Are there any restrictions on the choice of a LP’s name and what LP details need to be published?
A LP is generally free to choose its own name, but unless the name of the business is the same as those of all the partners, it will be subject (like LLPs) to the provisions of Part 41 of the Companies Act 2006 and certain names will be prohibited. There is a full discussion on the choice of names subject to Part 41 set out in our limited company section.

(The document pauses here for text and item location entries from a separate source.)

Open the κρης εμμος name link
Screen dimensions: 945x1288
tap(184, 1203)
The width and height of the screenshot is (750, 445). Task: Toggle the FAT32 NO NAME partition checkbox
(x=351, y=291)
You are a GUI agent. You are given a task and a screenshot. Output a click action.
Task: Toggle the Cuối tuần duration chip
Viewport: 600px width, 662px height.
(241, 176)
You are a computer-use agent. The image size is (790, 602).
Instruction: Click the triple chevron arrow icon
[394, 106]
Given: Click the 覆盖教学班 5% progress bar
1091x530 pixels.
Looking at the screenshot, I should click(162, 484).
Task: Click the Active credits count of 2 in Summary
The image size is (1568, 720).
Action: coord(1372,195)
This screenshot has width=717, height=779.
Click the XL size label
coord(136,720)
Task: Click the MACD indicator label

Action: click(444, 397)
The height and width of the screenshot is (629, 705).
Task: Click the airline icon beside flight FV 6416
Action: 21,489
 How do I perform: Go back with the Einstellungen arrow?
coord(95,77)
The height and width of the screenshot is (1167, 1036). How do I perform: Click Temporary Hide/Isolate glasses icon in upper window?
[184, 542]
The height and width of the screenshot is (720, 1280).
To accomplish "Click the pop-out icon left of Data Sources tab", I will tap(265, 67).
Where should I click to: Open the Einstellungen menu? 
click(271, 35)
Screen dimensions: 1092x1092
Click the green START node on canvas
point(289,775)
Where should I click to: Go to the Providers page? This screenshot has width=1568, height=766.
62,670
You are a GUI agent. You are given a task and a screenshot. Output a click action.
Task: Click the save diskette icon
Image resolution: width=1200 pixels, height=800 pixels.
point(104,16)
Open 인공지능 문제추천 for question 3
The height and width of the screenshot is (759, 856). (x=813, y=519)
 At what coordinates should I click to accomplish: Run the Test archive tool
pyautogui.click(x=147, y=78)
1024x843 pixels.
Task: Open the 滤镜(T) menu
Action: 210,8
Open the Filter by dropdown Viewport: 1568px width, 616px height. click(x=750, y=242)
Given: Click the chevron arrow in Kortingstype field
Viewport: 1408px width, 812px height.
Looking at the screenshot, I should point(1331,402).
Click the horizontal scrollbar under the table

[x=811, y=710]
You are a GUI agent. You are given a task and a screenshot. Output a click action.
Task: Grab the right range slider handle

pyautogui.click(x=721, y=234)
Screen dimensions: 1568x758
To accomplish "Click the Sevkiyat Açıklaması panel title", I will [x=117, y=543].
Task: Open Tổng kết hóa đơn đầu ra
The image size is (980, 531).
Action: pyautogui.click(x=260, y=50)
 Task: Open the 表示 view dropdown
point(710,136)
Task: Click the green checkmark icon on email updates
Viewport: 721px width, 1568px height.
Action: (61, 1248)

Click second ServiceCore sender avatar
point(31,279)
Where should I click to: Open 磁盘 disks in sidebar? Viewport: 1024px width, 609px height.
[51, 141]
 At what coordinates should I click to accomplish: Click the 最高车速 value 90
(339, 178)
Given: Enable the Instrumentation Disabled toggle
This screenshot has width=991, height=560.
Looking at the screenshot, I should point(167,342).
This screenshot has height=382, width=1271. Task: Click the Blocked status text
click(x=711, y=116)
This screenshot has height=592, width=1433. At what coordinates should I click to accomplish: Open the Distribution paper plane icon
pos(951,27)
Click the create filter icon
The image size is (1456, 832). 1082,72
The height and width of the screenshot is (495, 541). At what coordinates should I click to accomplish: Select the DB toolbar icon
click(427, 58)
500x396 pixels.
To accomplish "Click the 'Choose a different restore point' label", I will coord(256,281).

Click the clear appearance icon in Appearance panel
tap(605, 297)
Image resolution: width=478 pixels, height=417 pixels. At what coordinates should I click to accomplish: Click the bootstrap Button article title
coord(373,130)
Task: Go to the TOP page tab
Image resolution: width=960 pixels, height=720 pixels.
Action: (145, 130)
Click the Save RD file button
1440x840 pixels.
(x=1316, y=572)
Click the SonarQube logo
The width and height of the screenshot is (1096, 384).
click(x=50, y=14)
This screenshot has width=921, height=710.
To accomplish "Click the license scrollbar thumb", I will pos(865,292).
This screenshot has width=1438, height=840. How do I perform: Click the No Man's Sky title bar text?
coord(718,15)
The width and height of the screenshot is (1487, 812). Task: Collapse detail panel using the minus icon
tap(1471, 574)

Where Part 41 of the CA 2006 applies, the LP must state the names of each partner (and an address in the UK at which each may be served with any documents) on all business letters, written orders for goods, invoices, receipts and written demands for payment. This requirement does not apply to LPs of more than 20 people, provided that the business letters, written orders for goods, invoices, receipts and written demands for payment state that a list of all the partners is available at the address of its principal place of business, which also has to be stated. Unless all the partners' names are to be listed in business letters, written orders for goods, invoices, receipts and written demands for payment, none should be.
There is no express requirement under the LPA 1907 for LPs to prepare accounts unless it is a “qualifying partnership”. Where it is a “qualifying partnership”, an LP is now required to prepare accounts within the requirements of the Companies Act 2006. A “qualifying partnership” for the purposes of an LP broadly includes one in which the general partners have limited liability.